Geografische Lage und Einordnung
Pleisweiler-Oberhofen liegt im Landkreis Südliche Weinstraße in Rheinland-Pfalz, am östlichen Rand des Pfälzerwaldes (Haardtrand/Wasgau) und in unmittelbarer Nachbarschaft zu Bad Bergzabern. Die Rebgärten ziehen sich von den geschützten Unterhängen des Mittelgebirges in die wärmebegünstigte Ebene. Administrativ und weinbaulich gehört der Ort zur Region
Pfalz.
Klima und Auswirkungen auf den Weinbau
Das Klima ist warm und trocken mit langen, häufig goldenen Herbsten, früher Vegetationsentwicklung und vergleichsweise geringen Niederschlägen. Der Pfälzerwald schützt vor kühlen Westwinden; Südhänge erwärmen sich rasch und speichern die Wärme bis in die Nacht. Diese Bedingungen fördern eine zuverlässige Reife, auch bei roten Sorten. Die Trauben erreichen hohe physiologische Reifegrade, die Säure fällt meist moderat aus; die Aromenausprägung ist reif und oft würzig-fruchtbetont. Spätfröste bleiben durch die geschützte Lage meist begrenzt, werden jedoch aufgrund des frühen Austriebs aufmerksam gemanagt.
Böden und Stilistik
Die Lagen um Pleisweiler-Oberhofen sind durch Löss- und Lösslehmauflagen, Verwitterungsmaterial des Buntsandsteins sowie kalkhaltige Partien geprägt. Auf sandsteinbeeinflussten Böden zeigen Rieslinge häufig eine eher straffe, kräuterwürzige Art; auf kalkreicheren Parzellen präsentieren sich die Burgundersorten mit Druck, Saft und feiner Salzspur. Die warmen Mikroklimata begünstigen zudem gut ausgereifte, zugleich elegante Spätburgunder.

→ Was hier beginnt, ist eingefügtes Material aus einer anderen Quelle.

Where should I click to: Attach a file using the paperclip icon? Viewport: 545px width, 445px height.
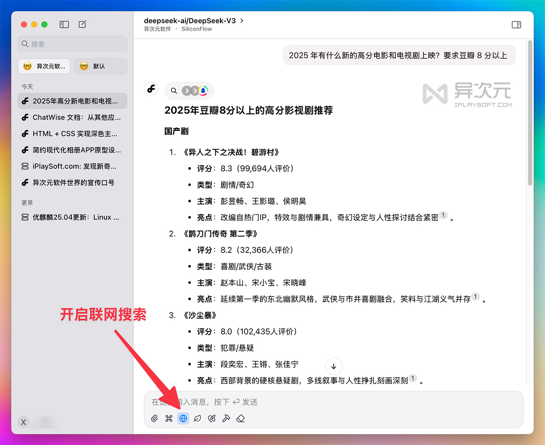pos(154,418)
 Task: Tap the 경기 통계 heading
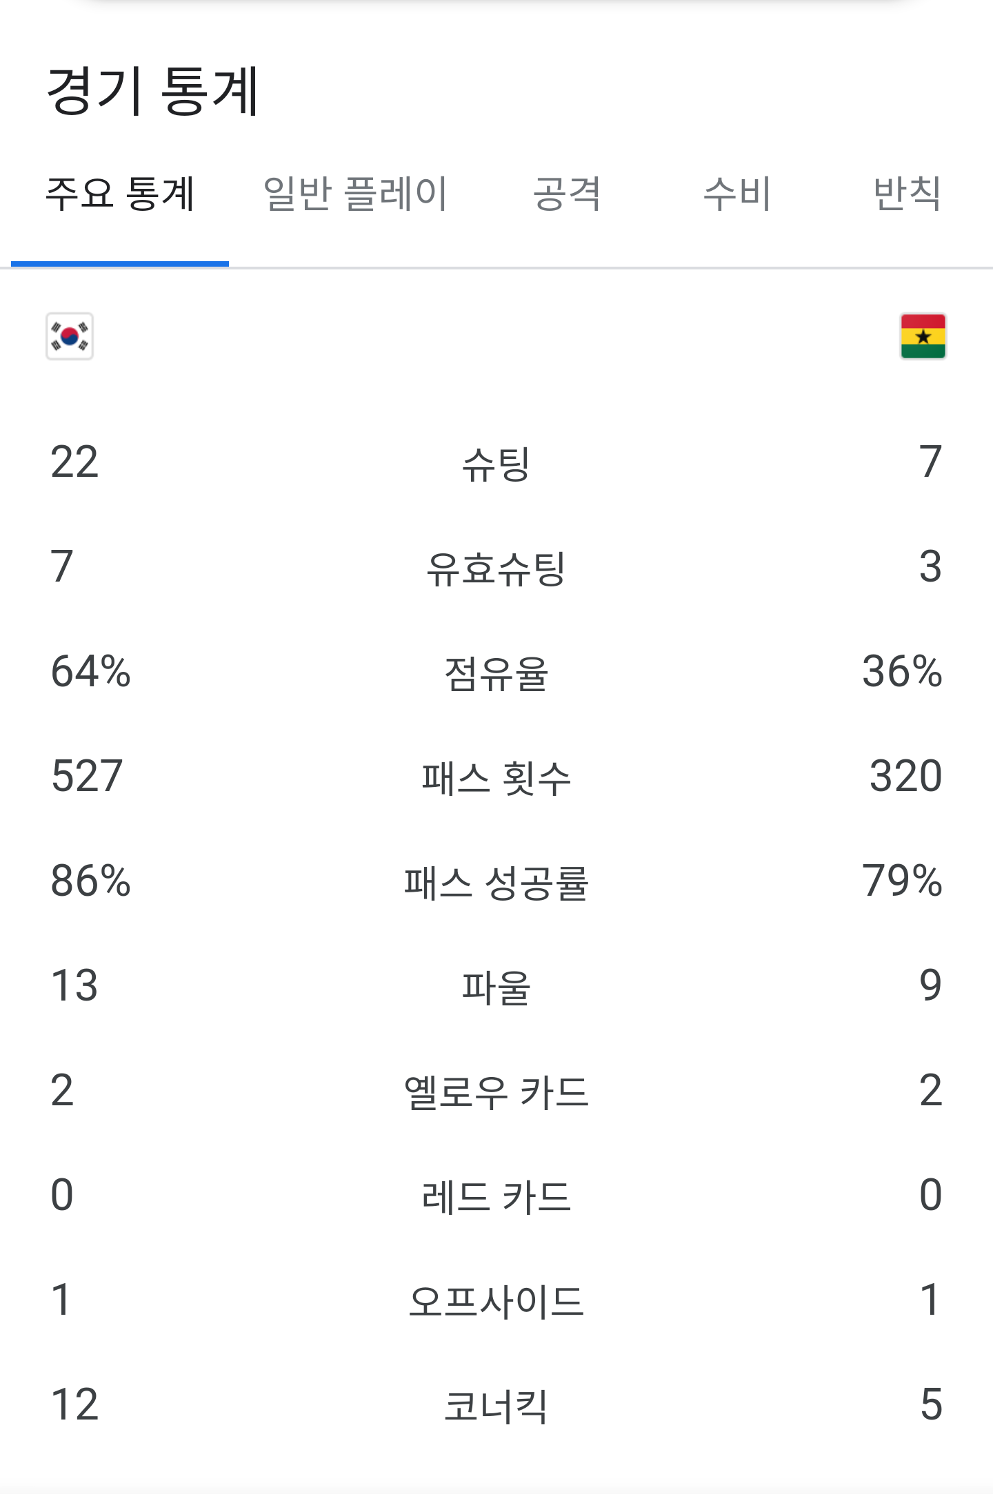[x=152, y=90]
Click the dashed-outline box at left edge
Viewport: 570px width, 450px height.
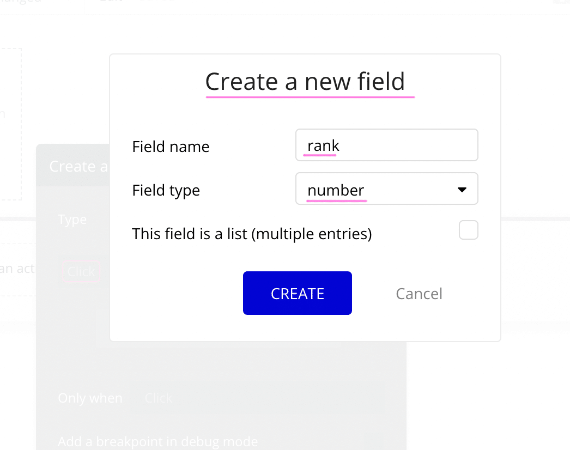[11, 124]
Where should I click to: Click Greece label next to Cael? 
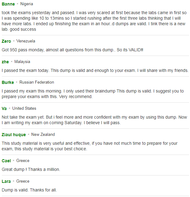[x=23, y=161]
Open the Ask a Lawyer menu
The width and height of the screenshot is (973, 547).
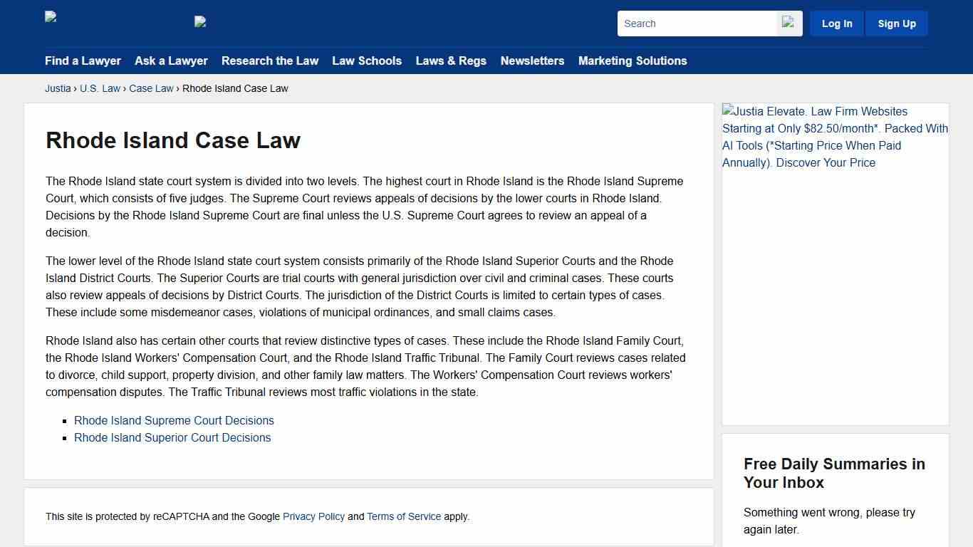point(171,61)
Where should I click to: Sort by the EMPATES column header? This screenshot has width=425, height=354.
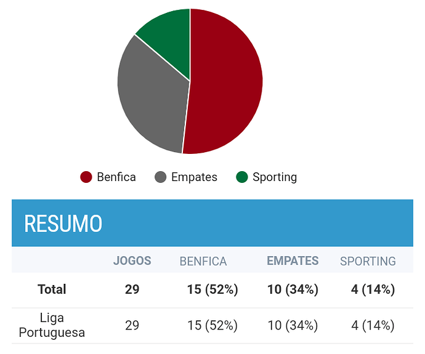[x=293, y=261]
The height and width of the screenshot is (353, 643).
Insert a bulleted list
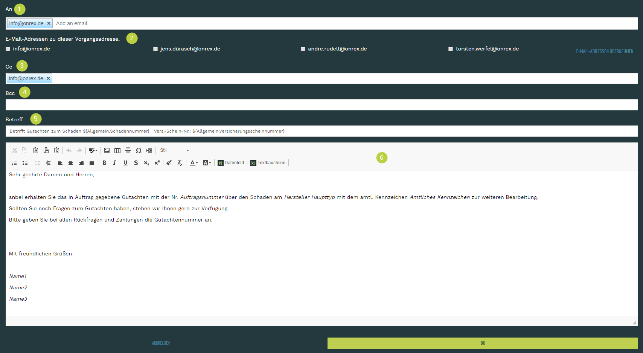(x=25, y=163)
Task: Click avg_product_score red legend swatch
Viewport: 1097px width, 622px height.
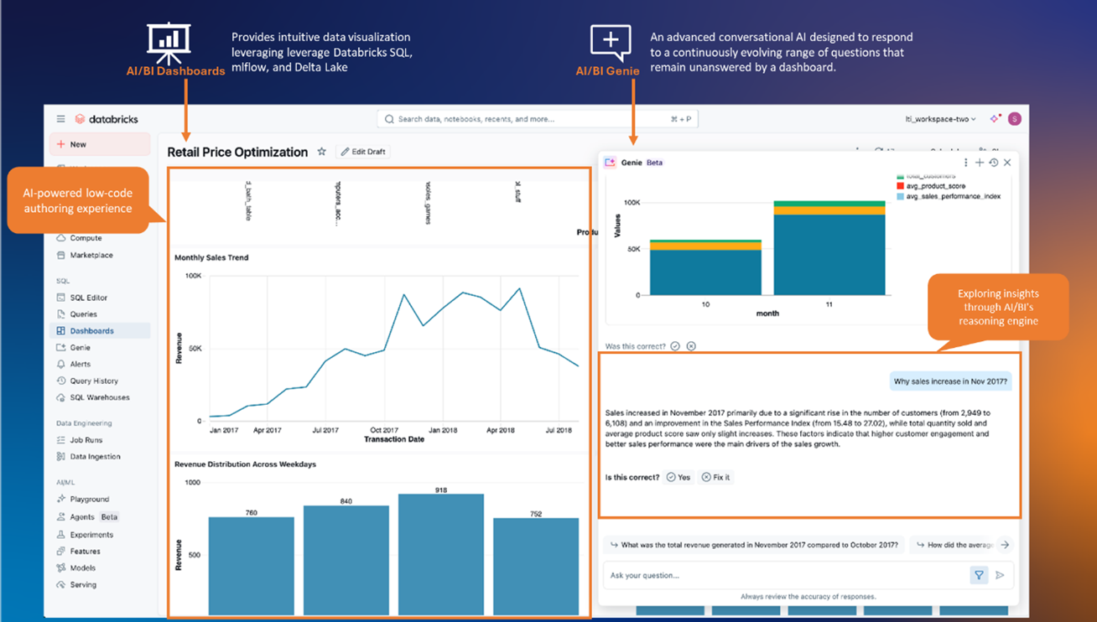Action: pos(901,186)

Rebsorten (regional üblich)
Für die Südpfalz, zu der Pleisweiler-Oberhofen zählt, sind vor allem Riesling sowie die Burgunderfamilie (Weißburgunder, Grauburgunder, Spätburgunder) charakteristisch. Daneben sind in der Region verbreitet: Chardonnay, Sauvignon Blanc, Silvaner, Scheurebe, Gelber Muskateller und – bei den Roten – Dornfelder; in warmen Parzellen teils auch internationale Sorten. Wo entsprechende Rebsorten stehen, resultieren daraus fruchtbetonte, reife Weißweine mit moderater Säure und Rotweine mit guter Tanninreife und klarer Kirsch- bis Beerenfrucht.
Historischer Abriss
Pleisweiler-Oberhofen entstand im Zuge der rheinland-pfälzischen Verwaltungsreform 1969 aus den bis dahin eigenständigen Ortschaften Pleisweiler und Oberhofen. Beide Orte sind seit dem Mittelalter belegt; der Weinbau geht im weiteren Umfeld auf römische Traditionen zurück. Nach der Französischen Zeit gehörte die Gegend zur bayerischen Rheinpfalz, bevor sie nach 1946 Teil des Landes Rheinland-Pfalz wurde.
Weinlagen
Die benannte Einzellage der Gemeinde ist:
Schloßberg. Sie umfasst warme, gut belichtete Hänge mit teils steinigem Untergrund, was eine zügige Erwärmung, gute Drainage und eine ausgeprägte Reifeentwicklung der Trauben begünstigt.